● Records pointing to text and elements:
══════════════════════════════
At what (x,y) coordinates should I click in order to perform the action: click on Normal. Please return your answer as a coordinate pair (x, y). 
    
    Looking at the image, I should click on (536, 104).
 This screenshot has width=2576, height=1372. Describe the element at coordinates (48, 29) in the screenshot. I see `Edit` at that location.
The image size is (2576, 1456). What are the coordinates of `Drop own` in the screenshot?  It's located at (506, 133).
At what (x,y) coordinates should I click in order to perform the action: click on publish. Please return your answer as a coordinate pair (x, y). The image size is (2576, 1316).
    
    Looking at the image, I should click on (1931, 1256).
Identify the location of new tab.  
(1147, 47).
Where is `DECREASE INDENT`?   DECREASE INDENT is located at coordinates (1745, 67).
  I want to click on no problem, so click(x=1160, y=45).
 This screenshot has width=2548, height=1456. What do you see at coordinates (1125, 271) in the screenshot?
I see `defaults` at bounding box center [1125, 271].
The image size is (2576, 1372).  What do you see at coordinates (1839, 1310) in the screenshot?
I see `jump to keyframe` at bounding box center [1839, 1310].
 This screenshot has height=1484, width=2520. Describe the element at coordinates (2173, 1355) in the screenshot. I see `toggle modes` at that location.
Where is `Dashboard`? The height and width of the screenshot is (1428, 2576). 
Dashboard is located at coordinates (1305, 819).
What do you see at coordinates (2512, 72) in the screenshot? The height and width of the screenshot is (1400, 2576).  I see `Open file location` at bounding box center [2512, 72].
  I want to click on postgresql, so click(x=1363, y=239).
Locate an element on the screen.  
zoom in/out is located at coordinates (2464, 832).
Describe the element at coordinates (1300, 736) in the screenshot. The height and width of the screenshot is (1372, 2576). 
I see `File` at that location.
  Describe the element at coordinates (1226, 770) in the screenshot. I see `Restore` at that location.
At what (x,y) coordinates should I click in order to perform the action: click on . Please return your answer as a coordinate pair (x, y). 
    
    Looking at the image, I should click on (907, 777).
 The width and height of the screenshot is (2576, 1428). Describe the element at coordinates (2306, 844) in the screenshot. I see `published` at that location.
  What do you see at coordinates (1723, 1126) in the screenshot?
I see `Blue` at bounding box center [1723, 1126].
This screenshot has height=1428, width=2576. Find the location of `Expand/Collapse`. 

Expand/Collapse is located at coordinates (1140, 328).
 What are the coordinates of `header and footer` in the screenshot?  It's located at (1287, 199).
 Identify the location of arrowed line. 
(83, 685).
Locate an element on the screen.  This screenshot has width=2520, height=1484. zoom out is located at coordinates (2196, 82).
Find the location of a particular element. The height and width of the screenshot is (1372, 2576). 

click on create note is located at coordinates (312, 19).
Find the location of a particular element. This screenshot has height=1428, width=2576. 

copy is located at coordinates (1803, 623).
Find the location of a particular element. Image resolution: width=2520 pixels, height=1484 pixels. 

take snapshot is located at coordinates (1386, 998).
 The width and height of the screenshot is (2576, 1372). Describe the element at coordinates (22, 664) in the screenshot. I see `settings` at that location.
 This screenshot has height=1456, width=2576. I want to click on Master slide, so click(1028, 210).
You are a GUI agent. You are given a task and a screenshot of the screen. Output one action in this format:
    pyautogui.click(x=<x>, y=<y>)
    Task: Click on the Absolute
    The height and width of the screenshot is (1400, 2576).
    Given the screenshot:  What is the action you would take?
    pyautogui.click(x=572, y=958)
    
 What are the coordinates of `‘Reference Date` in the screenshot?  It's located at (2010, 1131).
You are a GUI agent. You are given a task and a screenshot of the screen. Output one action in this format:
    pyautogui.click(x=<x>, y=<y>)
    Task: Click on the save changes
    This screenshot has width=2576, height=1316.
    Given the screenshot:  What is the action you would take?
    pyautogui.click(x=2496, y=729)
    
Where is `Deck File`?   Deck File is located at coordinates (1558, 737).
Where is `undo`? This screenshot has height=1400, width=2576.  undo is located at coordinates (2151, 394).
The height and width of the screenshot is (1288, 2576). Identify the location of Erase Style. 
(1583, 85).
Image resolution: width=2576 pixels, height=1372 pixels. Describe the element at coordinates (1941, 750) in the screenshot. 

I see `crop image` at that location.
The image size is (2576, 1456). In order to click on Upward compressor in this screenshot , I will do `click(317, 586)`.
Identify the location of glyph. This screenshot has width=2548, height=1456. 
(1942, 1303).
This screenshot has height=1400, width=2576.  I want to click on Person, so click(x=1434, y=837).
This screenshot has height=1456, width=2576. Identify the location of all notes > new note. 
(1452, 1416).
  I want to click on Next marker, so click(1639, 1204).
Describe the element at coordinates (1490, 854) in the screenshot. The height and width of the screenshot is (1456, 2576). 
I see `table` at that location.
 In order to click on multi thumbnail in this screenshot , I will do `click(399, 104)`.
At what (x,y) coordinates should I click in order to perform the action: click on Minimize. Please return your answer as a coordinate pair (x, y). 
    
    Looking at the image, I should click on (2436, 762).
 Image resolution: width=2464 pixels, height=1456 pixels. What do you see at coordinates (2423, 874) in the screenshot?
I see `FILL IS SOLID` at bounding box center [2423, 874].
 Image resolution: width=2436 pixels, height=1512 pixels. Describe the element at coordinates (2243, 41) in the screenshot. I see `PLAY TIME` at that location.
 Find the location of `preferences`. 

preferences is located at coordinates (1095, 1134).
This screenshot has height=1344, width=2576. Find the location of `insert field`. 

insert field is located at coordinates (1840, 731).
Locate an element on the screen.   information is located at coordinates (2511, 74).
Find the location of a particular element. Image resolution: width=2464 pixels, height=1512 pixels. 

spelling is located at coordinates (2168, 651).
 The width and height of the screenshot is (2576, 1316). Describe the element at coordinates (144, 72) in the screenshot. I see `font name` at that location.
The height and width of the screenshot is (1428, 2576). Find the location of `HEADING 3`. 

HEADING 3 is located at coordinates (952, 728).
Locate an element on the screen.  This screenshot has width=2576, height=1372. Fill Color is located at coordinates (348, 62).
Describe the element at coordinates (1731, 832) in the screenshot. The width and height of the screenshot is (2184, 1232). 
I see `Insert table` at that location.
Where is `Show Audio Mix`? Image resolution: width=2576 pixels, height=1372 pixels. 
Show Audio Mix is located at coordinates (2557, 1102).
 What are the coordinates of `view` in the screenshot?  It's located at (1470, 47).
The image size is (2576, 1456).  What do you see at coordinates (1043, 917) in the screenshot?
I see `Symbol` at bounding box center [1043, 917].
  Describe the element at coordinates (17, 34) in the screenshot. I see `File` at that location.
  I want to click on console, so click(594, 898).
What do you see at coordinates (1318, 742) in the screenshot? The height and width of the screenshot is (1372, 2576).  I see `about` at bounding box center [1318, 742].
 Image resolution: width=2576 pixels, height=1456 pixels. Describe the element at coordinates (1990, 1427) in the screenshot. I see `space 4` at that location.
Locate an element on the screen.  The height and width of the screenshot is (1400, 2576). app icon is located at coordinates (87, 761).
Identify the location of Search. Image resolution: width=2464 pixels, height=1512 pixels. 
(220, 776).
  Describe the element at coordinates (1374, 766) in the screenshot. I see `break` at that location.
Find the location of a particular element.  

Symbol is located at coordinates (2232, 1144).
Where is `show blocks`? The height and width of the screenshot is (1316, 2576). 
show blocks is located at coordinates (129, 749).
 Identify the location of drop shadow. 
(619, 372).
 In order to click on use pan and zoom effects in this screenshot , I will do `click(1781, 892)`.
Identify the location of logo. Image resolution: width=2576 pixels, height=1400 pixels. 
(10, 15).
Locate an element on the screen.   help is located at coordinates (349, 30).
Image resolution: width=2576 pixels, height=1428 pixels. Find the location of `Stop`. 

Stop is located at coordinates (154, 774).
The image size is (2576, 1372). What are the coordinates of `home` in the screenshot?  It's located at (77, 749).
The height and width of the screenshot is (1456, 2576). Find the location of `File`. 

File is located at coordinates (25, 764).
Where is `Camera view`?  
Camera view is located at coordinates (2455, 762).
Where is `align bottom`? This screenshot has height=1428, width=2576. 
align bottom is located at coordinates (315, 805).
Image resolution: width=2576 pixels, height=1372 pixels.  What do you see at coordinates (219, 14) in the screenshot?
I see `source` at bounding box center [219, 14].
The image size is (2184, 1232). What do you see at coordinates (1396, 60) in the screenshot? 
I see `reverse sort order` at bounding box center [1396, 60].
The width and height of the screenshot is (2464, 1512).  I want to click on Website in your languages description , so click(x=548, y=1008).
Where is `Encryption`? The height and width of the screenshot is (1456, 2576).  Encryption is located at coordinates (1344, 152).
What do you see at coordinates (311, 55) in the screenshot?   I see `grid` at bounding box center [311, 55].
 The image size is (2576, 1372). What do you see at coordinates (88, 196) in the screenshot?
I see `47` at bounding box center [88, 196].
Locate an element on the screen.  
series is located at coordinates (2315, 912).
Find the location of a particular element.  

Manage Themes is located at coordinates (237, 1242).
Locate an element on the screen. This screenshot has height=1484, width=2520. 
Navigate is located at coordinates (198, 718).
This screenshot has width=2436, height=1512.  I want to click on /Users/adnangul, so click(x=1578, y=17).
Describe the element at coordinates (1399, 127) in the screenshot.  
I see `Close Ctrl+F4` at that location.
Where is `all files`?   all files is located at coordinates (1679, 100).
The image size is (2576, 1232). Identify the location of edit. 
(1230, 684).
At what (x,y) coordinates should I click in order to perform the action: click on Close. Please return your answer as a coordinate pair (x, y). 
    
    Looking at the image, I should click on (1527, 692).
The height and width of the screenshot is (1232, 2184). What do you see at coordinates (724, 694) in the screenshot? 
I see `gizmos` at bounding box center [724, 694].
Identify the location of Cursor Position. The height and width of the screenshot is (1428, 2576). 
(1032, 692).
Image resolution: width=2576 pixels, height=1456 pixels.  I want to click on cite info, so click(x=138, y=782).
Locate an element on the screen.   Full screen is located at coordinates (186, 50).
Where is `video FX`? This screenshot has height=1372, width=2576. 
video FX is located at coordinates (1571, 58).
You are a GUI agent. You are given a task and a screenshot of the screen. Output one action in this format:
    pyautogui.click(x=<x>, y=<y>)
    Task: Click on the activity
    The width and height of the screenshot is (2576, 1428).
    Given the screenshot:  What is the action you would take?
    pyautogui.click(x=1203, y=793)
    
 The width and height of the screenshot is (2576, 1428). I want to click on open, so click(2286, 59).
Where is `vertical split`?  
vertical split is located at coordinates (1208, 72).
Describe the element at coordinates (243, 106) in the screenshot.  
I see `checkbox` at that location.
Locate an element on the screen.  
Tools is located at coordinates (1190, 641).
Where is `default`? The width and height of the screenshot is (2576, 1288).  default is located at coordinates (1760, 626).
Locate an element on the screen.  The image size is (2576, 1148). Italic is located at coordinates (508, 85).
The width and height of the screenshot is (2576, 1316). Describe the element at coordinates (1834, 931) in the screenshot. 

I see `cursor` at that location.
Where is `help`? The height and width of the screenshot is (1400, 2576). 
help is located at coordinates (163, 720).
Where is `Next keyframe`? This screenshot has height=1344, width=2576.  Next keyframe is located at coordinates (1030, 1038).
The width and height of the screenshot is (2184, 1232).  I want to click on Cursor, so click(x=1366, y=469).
══════════════════════════════
● What you will do: List the data from the line containing "The image size is (2576, 1372). What are" through the line containing "Navigate is located" as a numbered list, leaving out blank lines.

● Completed exercise:
1. The image size is (2576, 1372). What are the coordinates of `home` in the screenshot?  It's located at (77, 749).
2. The height and width of the screenshot is (1456, 2576). Find the location of `File`. 
3. File is located at coordinates (25, 764).
4. Where is `Camera view`?  
5. Camera view is located at coordinates (2455, 762).
6. Where is `align bottom`? This screenshot has height=1428, width=2576. 
7. align bottom is located at coordinates (315, 805).
8. Image resolution: width=2576 pixels, height=1372 pixels.  What do you see at coordinates (219, 14) in the screenshot?
9. I see `source` at bounding box center [219, 14].
10. The image size is (2184, 1232). What do you see at coordinates (1396, 60) in the screenshot? 
11. I see `reverse sort order` at bounding box center [1396, 60].
12. The width and height of the screenshot is (2464, 1512).  I want to click on Website in your languages description , so click(x=548, y=1008).
13. Where is `Encryption`? The height and width of the screenshot is (1456, 2576).  Encryption is located at coordinates (1344, 152).
14. What do you see at coordinates (311, 55) in the screenshot?   I see `grid` at bounding box center [311, 55].
15.  The image size is (2576, 1372). What do you see at coordinates (88, 196) in the screenshot?
16. I see `47` at bounding box center [88, 196].
17. Locate an element on the screen.  
18. series is located at coordinates (2315, 912).
19. Find the location of a particular element.  
20. Manage Themes is located at coordinates (237, 1242).
21. Locate an element on the screen. This screenshot has height=1484, width=2520. 
22. Navigate is located at coordinates (198, 718).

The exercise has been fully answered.